**Given exercise**
Please explain in one to three sentences why the spelling article below says commonly misspelled English words aren't random.

Skip to content
Spelling Test

Commonly Misspelled English Words: 50 Traps and the Patterns Behind Them

By The Spelling Test team 6 min read

If you asked a hundred adults to spell accommodate, roughly thirty would put one M, thirty would put one C, and the rest would type it into their phone and pretend they always knew. The commonly misspelled English words aren't random — they cluster around five or six recurring traps. Once you see the trap, the word stops being scary.

Here are fifty of the worst offenders, grouped by the kind of trouble they cause. Show this list to your child and they'll spot the pattern in their own mistakes within a week.

Trap 1: Doubled consonants

These are the words where one letter is innocent and another is sneaking around in pairs.

  • accommodate — two Cs and two Ms.
  • embarrass — two Rs and two Ss.
  • occurrence — two Cs, two Rs.

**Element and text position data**
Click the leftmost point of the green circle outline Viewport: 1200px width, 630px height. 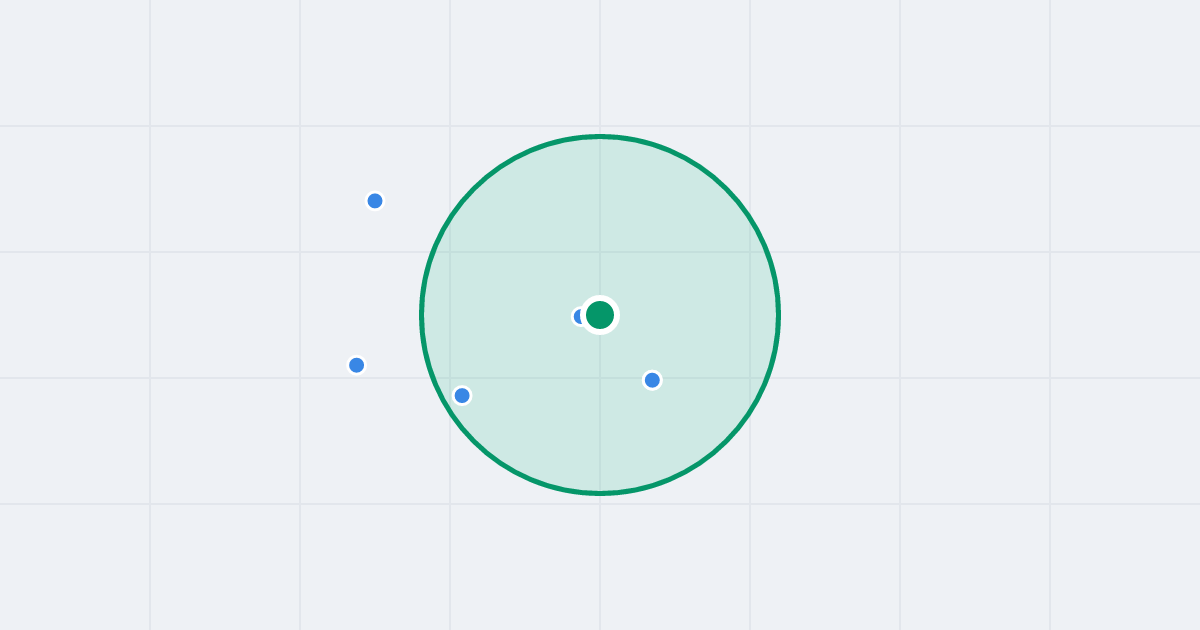point(422,315)
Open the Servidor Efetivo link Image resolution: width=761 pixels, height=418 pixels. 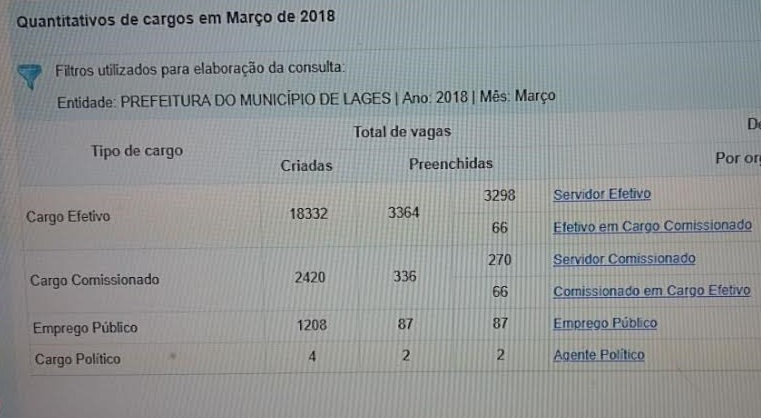[x=601, y=194]
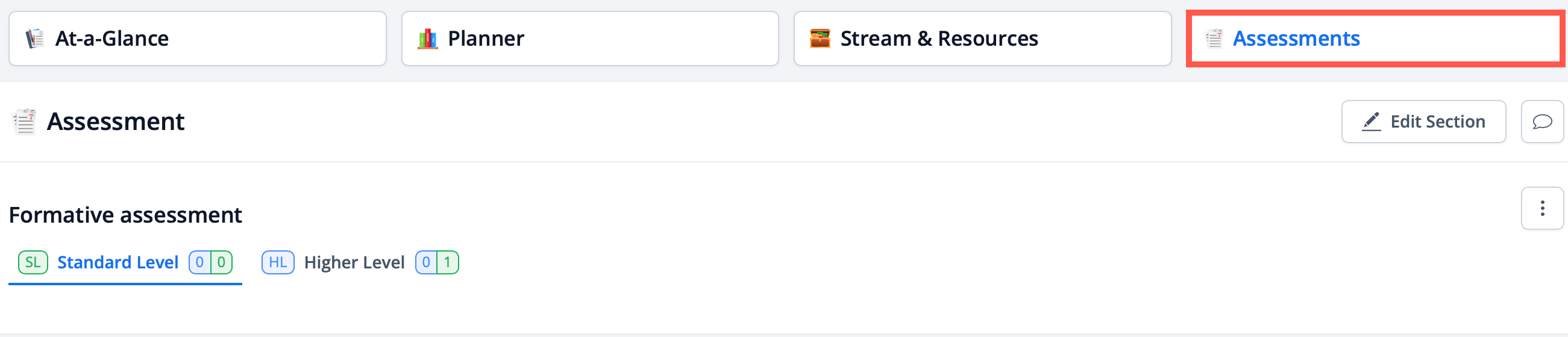Open the section comments speech bubble
1568x337 pixels.
(x=1541, y=122)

**Solution to the problem**
The article says they aren't random because they cluster around five or six recurring traps. Once you see the trap, the word stops being scary.